From Yemen Arab Republic, which became an oil-exporting country in 1987, playing an increasingly important role in the economic field, Deputy Prime Minister Abdul Karim Al-Iryani, concurrently Foreign Minister, visited Japan in October.

 

(3) Japan has been promoting economic and technical cooperation with Middle Eastern countries to help, among others, their industrialization efforts. Moreover, it has been striving to promote mutual understanding between Japan and these countries through cultural exchanges. In 1987, Japan launched a program to invite youths from the Middle East, under which totally 20 youths from Egypt, Turkey, Algeria, Morocco and Bahrain visited this country. In the United Arab Emirates a Japan Week festival was held in January 1988.

 

(4) In 1987, Japan's export to the Middle East fell by 8% from the previous year to $9.8 billion, while its import from the region rose by 10% to $20.7 billion, leaving a trade deficit of $10.9 billion, up 33%.

Japan's trade with Saudi Arabia, which has been on a down-trend since 1981, showed an increase in volume terms in 1987 for the first time in six years. The volume of export reached $3.2 billion and import $7.3 billion. As for Japan's trade with Iran, Japan saw both export and import rose slightly from the previous year to reach $1 billion and $1.5 billion, respectively. On the other hand, Japan's trade with Iraq shrank sharply with export plunging by 68% from the previous year to $300 million and import nose-diving by 29% to $600 million.
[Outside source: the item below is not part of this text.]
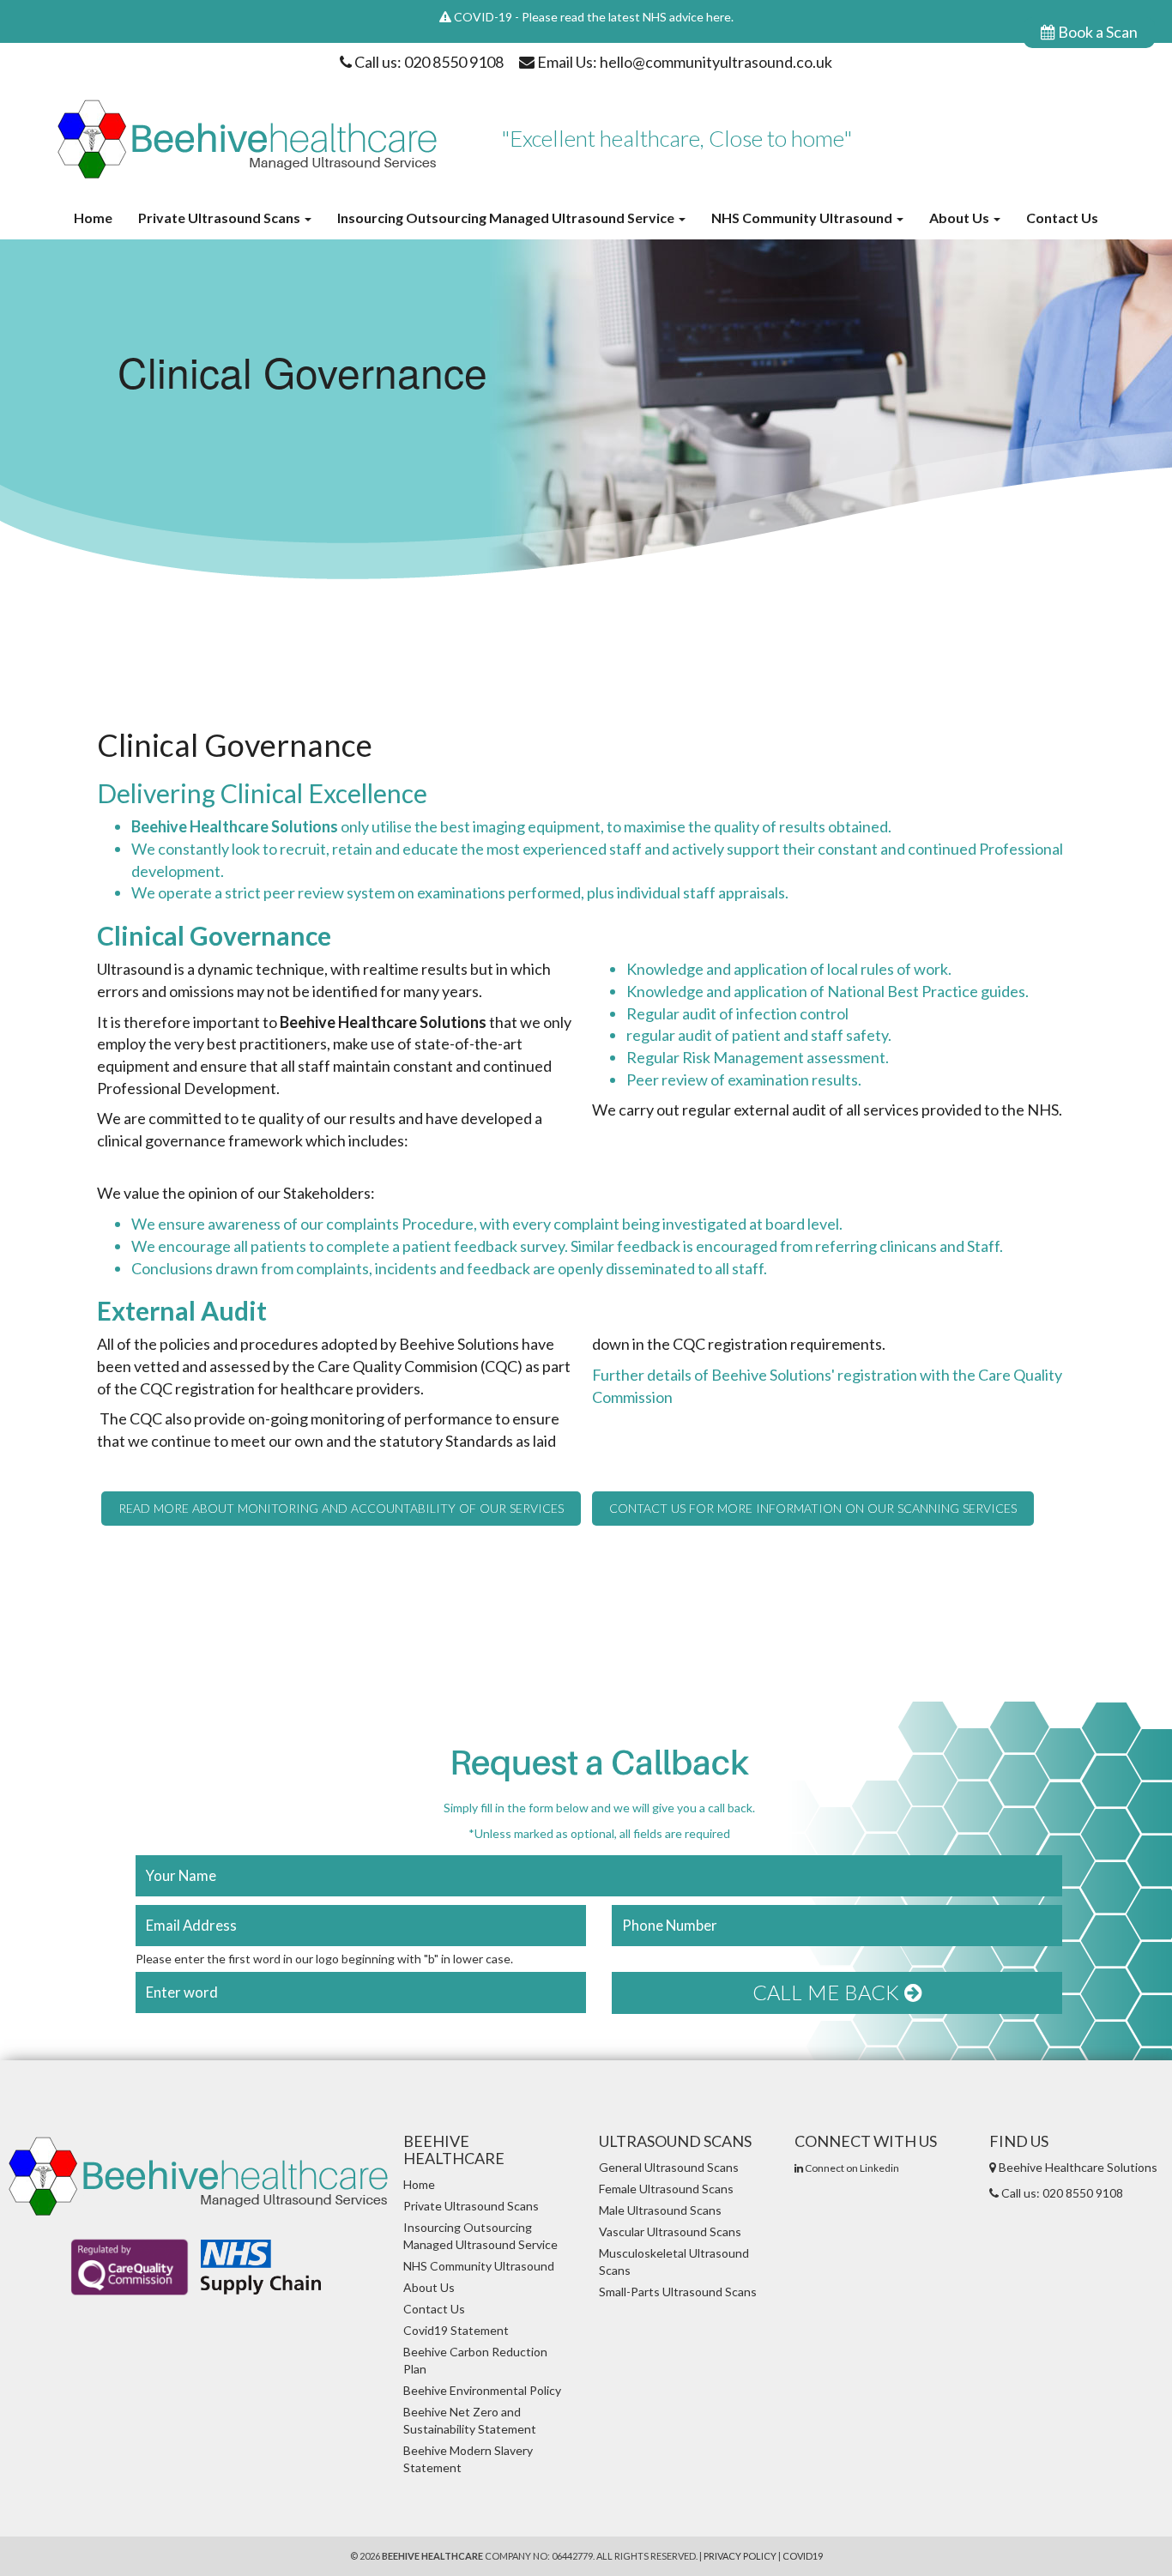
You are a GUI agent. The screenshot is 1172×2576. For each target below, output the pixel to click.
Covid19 (802, 2555)
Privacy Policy (740, 2555)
Japan's export to Turkey dropped by 16% from the previous year to $570 million, while its imports from that country jumped by 89% to $190 million. Its trade with Israel saw exports advance by 26% from the previous year to $350 million, while its imports from that country leaped by 49% to $480 million.

As for its energy supply, Japan continued to depend heavily on the Gulf countries with 56% of its total crude oil import coming from the United Arab Emirates, Saudi Arabia and other Gulf countries. If Iran and Iraq are included the ratio of Japan's reliance on the Persian Gulf Region would rise to 67.3%.